Because the severity of schizophrenia symptoms vary among those who live with it, some people can cope with it more successfully than others. With a combination of medical and psychological treatment, many people living with schizophrenia learn to manage it effectively, leading productive lives.
Medical treatments consist of a range of antipsychotic medications that are effective at reducing the symptoms significantly. Psychotherapy is used in conjunction with medication so those living with the disease can learn effective coping mechanisms and can anticipate episodes before they occur.
What Schizophrenia Is Not
People with schizophrenia do not experience swings of manic and depressive episodes. Rather, they experience active periods of their schizophrenia that can come and go or be persistent. Schizophrenia does involve delusions and hallucinations along with a generalized inability to distinguish things that are not real from things that are real.
Similarities Between Bipolar And Schizophrenia
Both bipolar disorder and schizophrenia stem from a mixture of genetic makeup and environmental conditions. They both occur in a very small percentage of the population, about one percent. They both carry psychotic symptoms; however, this is much more prevalent in schizophrenia. Hence, there is often a belief someone has schizophrenia when they have bipolar disorder.
Differences Between Bipolar And Schizophrenia
While both diseases can involve delusions, people with schizophrenia have an incredibly hard time distinguishing real and unreal and suffer much more often from delusional episodes. People living with bipolar disorder may experience delusions, or they may not have a single delusional episode. Instead, they may solely suffer from recurring periods of mania and depression.
How To Identify Differences Between Bipolar And Schizophrenia
Both disorders involve delusions, however, other trademark signs distinguish these two disorders from each other. Bipolar disorder comes in different varieties, but each classification of the disease is characterized by mood swings that are extreme in nature. Schizophrenia, on the other hand, is a chronic condition that is most often identified by recurring hallucinations or sincere lack of ability to stay connected with the real world.
Obtain A Diagnosis
If one of these two disorders is suspected, talk to a mental health professional to obtain an official diagnosis. Both conditions can be improved considerably with the help of professional counseling and medical treatment. Prescription medications such as antipsychotics have been very effective at helping individuals with either disease not only cope, but lead productive lives.
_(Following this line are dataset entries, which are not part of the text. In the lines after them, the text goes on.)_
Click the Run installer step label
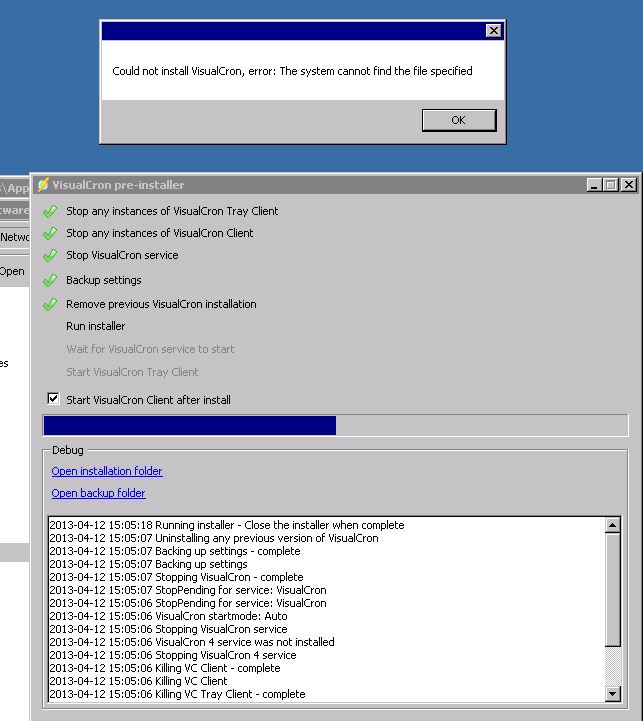 [96, 326]

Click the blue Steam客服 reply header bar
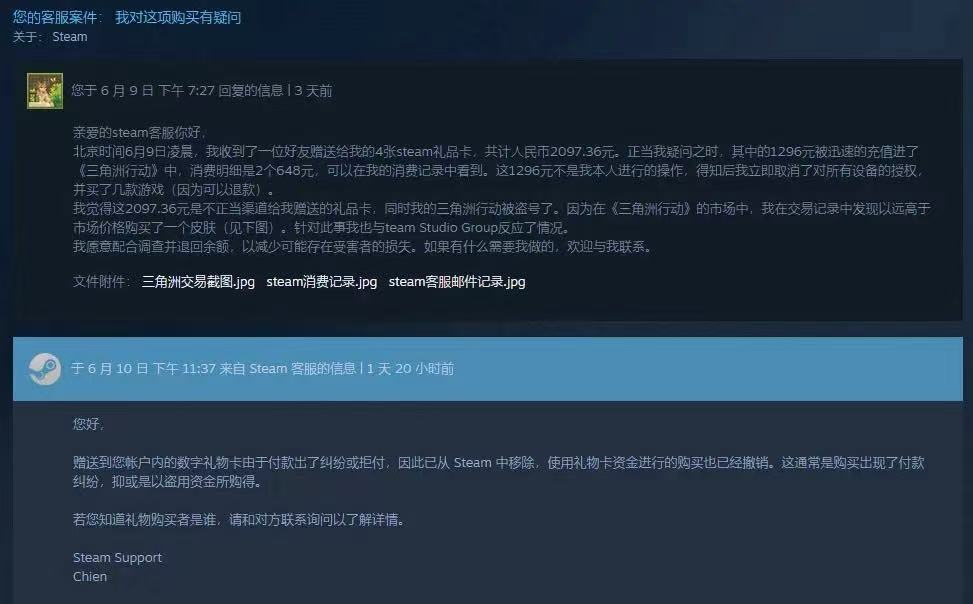pyautogui.click(x=488, y=369)
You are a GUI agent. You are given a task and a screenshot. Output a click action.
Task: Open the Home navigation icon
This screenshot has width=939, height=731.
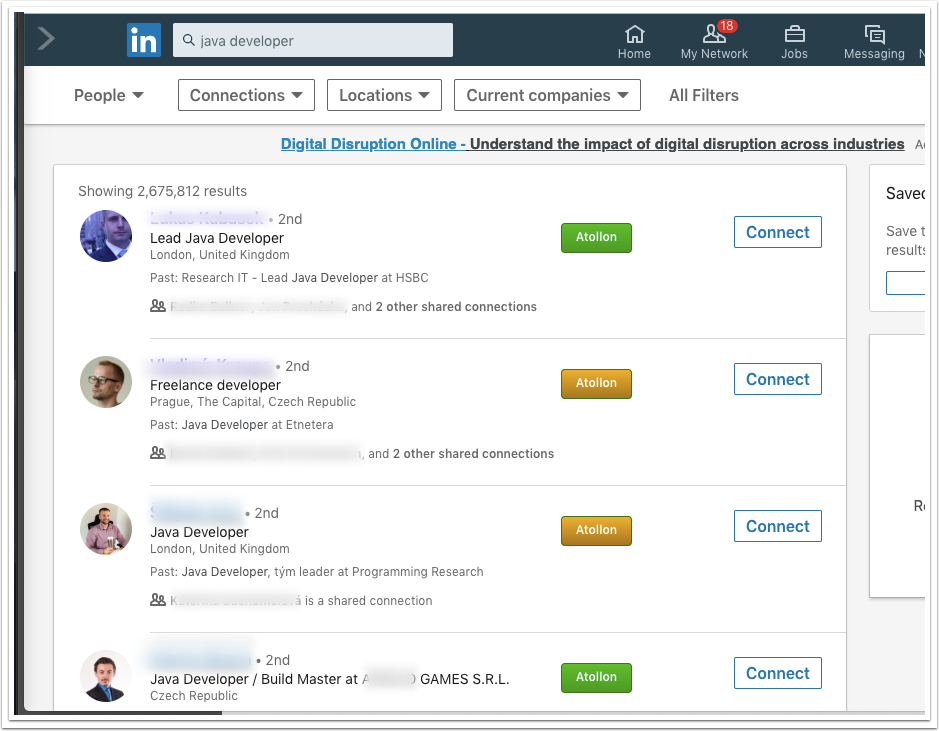(634, 42)
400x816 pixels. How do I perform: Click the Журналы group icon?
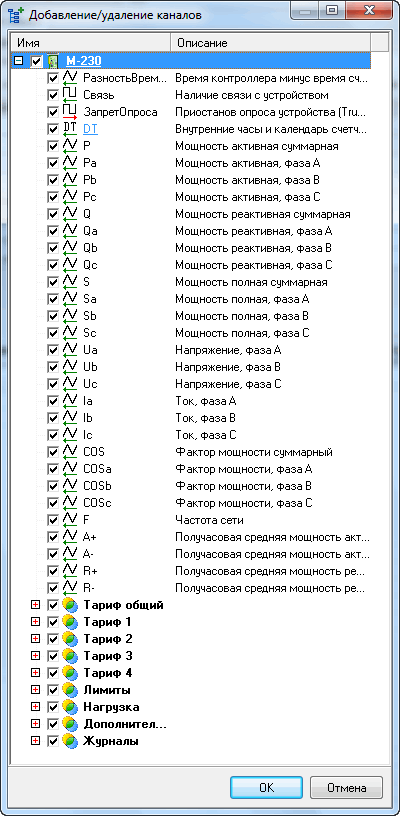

By consulting with a professional, you'll be able to weed out recurring symptoms that you may not have realized are present because they have become a part of your normal functioning. You and your mental health advocate can determine what kinds of issues you're dealing with and identify possible causes and treatments.
Trying to deal with either bipolar disorder or schizophrenia on your own, whether it's you or a loved one suffering from it, can have catastrophic consequences. Consulting with a professional to obtain a diagnosis and develop a plan of action cannot be understated. If you feel you may be suffering from symptoms associated with either bipolar disorder or schizophrenia, please do not hesitate to reach out to a mental health professional today.